Attendu qu’un rapport spécial de la gérance sur les opérations visées par l’article L 223-19 du code de commerce, à savoir les conventions passées entre la société et l’un de ses gérants ou associés, a été signé en annexe de l’exercice clos du 31 décembre 2001 par les deux gérants, messieurs X et B ; que dans ce document, au paragraphe relatif à monsieur Y, il est précisé que son compte courant s’élève à 1.144.043 F et qu’il l’a abandonné à hauteur de 100.000 € avec 'clause de retour à meilleure fortune’ ; que ce rapport a été visé dans le procès-verbal d’assemblée générale du 21 juin 2002 ; que l’annexe au bilan et au compte de résultat de l’exercice 2001 fait figurer sous la rubrique 'faits caractéristiques de l’exercice’ : 'abandon de compte courant pour 100.000 €' ;

Attendu qu’un procès-verbal d’assemblée générale ordinaire en date du 30 décembre 2002 relate la tenue de cette assemblée qui pour objet de délibérer, sous la présidence de monsieur B, gérant associé, sur des projets d’abandon de créance avec clause de retour à meilleure fortune ;

Attendu que la société Webfutur argue de faux ce procès-verbal ; que cependant il n’a été diligenté aucune procédure pénale à cet égard ; que le procès-verbal produit par monsieur Z comporte huit signatures pour cette assemblée sans qu’il soit possible à la cour d’attribuer chacune des signatures à tel ou tel associé ; que tout au plus il peut être constaté que la société avait sept associés et que monsieur X était présent non seulement à titre personnel mais également comme gérant de la société Best Gourmet Catalog ; que le fait que le registre des assemblées générales comporte le même procès-verbal, non signé en ses pages 23 et 24 ne permet pas de suspecter l’existence d’un faux dès lors que les procès-verbaux des assemblées générales du 1er juin 2001 jusqu’au 1er septembre 2003 cotés dans le registre ne comportent aucune signature ;

Attendu que la contestation de la date effective de l’assemblée générale est sans incidence sur le fond du litige dès lors qu’elle révèle la volonté des associés de l’époque, dont celle de monsieur A, gérant de la société depuis 2004, et donc la volonté de la société, d’embellir les comptes de l’exercice 2002, sans risque pour la société; que les mails produits par la société Webfutur de 2003 tendant à démontrer que le procès-verbal est antidaté ne sont pas suffisamment probants s’agissant de pages uniques sans moyen de contrôler leur provenance, leur destination leur date et leur contenu même si les mentions habituelles d’expédition et de réception du mail y sont inscrites ;

Attendu que le procès-verbal d’assemblée générale du 30 décembre 2002 est suffisamment explicite sur l’engagement de la société concernant l’abandon de créance de monsieur Y et sur la réalité de la clause de retour à meilleure fortune; qu’en effet ce procès-verbal rappelle en préalable que monsieur Y a déjà consenti au profit de la société un abandon de créance sous condition de retour à meilleure fortune pour la somme de 100.000 € ; que la première résolution est ensuite ainsi rédigée ' l’assemblée générale autorise la conclusion par la société d’une convention d’abandon de créance sous condition de retour à meilleure fortune, aux termes de laquelle, monsieur Y décide d’abandonner la créance qu’il détient sur la société à hauteur de 89.286 €, sous condition de retour à meilleure fortune, savoir constatation par les capitaux propres de la société pour un montant égal à 50.000€. Toute somme qui sera par conséquent enregistrée dans les capitaux propres au-delà de 50.000 € sera à nouveau inscrite dans les livres de la société comme une dette au profit de monsieur C Y et ce, dans la proportion de 96,13 % de cette somme, plafonnée au montant de son abandon total ressortant à 189.286 €'.

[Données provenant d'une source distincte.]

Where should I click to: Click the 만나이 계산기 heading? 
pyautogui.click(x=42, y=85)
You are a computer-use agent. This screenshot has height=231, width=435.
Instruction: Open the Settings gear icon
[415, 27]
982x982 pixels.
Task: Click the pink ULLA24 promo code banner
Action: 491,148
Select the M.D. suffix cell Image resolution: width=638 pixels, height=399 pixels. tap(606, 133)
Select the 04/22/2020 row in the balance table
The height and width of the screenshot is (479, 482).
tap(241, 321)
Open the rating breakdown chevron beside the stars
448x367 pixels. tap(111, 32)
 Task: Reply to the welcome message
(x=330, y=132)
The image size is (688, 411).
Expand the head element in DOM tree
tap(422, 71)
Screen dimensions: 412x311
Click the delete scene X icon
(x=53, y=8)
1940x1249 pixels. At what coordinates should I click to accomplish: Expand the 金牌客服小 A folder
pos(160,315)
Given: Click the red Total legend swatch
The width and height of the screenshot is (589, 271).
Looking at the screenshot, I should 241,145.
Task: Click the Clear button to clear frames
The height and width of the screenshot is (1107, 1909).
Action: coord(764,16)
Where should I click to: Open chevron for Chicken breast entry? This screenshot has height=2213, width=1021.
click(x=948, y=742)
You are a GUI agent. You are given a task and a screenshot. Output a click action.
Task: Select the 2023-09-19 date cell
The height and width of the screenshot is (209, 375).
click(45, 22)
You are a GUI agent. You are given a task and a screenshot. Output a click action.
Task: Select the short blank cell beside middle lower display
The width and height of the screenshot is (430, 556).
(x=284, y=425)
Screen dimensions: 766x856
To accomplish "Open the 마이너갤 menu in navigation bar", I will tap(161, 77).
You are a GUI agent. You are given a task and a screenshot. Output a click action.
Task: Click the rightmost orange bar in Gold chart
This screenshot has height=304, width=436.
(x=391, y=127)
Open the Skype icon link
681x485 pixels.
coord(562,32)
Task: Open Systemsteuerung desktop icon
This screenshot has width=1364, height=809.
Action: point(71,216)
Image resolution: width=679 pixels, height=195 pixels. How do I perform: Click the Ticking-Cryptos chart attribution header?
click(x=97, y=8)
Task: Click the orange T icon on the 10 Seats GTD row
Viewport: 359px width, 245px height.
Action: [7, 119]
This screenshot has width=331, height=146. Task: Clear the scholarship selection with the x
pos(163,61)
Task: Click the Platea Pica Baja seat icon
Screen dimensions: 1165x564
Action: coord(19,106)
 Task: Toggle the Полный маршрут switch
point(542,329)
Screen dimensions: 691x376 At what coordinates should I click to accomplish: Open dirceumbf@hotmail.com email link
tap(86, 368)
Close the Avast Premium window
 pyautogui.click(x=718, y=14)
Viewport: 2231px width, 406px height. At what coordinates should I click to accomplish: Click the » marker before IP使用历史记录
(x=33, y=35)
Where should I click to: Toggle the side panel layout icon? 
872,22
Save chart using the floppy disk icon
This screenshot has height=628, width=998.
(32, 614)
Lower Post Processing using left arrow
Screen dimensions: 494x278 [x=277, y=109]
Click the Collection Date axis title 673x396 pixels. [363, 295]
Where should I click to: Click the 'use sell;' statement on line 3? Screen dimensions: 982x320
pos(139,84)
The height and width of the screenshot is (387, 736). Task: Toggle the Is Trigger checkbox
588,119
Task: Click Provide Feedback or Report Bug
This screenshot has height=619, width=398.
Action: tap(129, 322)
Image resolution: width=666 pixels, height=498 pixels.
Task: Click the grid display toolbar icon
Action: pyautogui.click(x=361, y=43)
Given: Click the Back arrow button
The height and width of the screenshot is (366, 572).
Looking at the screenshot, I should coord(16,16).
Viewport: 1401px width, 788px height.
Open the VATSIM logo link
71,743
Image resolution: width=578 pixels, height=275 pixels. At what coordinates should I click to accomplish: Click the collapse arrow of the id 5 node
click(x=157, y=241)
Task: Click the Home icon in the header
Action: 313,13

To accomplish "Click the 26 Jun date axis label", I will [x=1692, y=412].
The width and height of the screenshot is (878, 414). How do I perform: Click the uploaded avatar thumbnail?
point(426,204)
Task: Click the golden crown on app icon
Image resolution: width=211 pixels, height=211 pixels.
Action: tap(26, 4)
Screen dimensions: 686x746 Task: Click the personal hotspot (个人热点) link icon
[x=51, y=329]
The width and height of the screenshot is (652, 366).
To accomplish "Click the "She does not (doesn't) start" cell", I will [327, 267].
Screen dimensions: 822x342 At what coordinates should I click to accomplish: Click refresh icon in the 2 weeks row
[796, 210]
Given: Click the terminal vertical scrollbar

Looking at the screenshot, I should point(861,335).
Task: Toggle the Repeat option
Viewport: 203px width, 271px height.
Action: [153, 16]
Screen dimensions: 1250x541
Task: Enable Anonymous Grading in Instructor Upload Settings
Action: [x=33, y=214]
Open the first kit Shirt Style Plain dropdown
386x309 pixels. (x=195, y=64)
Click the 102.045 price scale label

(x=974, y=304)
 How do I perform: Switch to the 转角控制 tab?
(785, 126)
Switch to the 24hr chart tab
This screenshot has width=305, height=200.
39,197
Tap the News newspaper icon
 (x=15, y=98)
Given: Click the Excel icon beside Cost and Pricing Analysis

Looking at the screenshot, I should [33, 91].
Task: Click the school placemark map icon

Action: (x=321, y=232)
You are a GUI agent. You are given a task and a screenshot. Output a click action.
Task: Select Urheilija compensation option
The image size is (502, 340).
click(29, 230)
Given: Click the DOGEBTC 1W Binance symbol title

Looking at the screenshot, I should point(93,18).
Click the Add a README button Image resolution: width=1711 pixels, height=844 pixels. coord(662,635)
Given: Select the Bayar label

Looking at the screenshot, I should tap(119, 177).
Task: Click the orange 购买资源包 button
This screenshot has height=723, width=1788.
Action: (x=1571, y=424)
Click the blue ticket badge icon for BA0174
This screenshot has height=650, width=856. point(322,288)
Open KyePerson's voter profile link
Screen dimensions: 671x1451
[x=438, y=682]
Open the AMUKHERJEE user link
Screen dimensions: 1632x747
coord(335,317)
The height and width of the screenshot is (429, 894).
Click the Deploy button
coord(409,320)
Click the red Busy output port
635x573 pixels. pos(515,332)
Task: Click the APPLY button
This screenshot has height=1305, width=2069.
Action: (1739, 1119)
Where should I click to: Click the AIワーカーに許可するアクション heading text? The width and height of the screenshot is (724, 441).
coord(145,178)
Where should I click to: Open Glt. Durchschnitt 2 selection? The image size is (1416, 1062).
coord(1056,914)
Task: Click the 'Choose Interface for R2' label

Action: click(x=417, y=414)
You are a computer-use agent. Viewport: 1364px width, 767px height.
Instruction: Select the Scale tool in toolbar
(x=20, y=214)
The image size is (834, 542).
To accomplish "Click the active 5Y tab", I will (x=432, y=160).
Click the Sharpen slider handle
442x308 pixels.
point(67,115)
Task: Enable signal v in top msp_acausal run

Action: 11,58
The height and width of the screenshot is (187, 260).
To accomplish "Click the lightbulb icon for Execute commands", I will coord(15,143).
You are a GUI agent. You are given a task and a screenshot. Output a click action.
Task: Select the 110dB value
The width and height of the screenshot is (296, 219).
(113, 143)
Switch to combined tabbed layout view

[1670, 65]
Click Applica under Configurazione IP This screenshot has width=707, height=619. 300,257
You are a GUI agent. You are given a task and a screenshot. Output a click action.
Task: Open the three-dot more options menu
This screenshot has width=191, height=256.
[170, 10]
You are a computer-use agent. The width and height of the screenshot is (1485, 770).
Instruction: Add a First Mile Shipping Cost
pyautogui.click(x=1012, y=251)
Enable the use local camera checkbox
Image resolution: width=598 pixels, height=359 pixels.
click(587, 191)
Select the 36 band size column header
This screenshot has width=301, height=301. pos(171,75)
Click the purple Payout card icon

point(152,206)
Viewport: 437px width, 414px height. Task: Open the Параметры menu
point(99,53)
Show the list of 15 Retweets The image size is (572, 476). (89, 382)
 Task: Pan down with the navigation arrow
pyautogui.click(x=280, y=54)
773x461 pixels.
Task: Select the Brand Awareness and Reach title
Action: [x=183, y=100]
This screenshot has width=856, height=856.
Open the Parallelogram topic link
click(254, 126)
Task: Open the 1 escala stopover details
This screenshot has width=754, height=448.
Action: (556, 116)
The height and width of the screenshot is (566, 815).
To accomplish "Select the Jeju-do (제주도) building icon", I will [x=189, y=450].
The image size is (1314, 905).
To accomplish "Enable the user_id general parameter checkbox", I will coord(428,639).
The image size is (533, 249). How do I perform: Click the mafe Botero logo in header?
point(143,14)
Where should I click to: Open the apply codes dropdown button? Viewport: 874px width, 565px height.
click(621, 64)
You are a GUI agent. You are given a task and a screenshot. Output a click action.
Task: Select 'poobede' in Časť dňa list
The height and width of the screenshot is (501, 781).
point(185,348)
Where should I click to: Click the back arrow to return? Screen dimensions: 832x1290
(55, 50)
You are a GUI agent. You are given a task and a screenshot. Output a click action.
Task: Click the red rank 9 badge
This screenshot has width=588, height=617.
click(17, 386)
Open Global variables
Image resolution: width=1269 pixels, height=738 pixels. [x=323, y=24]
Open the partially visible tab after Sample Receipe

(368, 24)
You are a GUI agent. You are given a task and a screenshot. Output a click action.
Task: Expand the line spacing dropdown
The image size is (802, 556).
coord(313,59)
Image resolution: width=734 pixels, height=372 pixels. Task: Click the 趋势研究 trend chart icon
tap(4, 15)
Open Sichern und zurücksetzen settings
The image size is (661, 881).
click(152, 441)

Attendu que ce procès-verbal d’assemblée générale a donc consacré la clause de retour à meilleure fortune au profit de monsieur Y ; que ce procès-verbal est confirmé par la convention signée le même jour entre la société Webfutur, représentée par monsieur B, et monsieur Y selon laquelle il est rappelé que le compte courant de monsieur Y s’élève à la somme de 156.523,91€; qu’il a déjà consenti le 30 décembre 2001 à un abandon de créance à hauteur de 100.000 €, sous condition de retour à meilleure fortune, et qu’il décide d’abandonner à nouveau une créance, cette fois de 89.286 €,sous condition de retour à meilleure fortune ;

Attendu, enfin, que l’annexe au bilan et au compte de résultat de l’exercice clos le 31 décembre 2003 ne mentionne aucun fait caractéristique de l’exercice mais rappelle sous la rubrique 'abandons de comptes courants ' que monsieur Y a abandonné 100.000 € en 2001, 89.286 € en 2002 soit une somme totale de 189.286€ avec une clause de retour à meilleure fortune ;

Attendu que la violation des dispositions des articles L 223-27 du code de commerce relatives aux convocations des assemblées générales et des dispositions des articles R 221-3 et R 223-24 du code de commerce relatives à la signature des assemblées générales n’est pas imputable à monsieur Y, associé minoritaire, mais à la société Webfutur qui ne peut donc se prévaloir de ses propres carences ;

Attendu que le tribunal était donc fondé à la lecture de ces documents à juger que monsieur Y avait fait, au profit de la société dans laquelle il était associé abandon de créance avec clause de retour à meilleure fortune à hauteur de la somme de 189.286€;

Attendu que le retour à meilleure fortune de la société Webfutur n’est pas contesté par les parties et ne fait pas l’objet de discussion en cause d’appel pas plus que le calcul du remboursement à hauteur de 96,13% au-delà de la somme de 50.000€ ; que les décisions déférées seront donc confirmées dans toutes leurs dispositions ;

Attendu qu’il sera alloué à monsieur Y une indemnité sur le fondement de l’article 700 du code de procédure civile ;

PAR CES MOTIFS :

Vu les ordonnances de clôture du 15/02/2011,

Déclare les appels recevables,

Ordonne, pour connexité, la jonction de la procédure enrôlée sous le n° 10/04055 à la procédure enregistrée sous le n° 09/04706,

Confirme les jugements déférés en toutes leurs dispositions,

y ajoutant :

Condamne la société Webfutur à payer à monsieur C Y la somme de

4.000 € sur le fondement de l’article 700 du code de procédure civile,

Condamne la société Webfutur aux dépens dont distraction en application des dispositions de l’article 699 du code de procédure civile.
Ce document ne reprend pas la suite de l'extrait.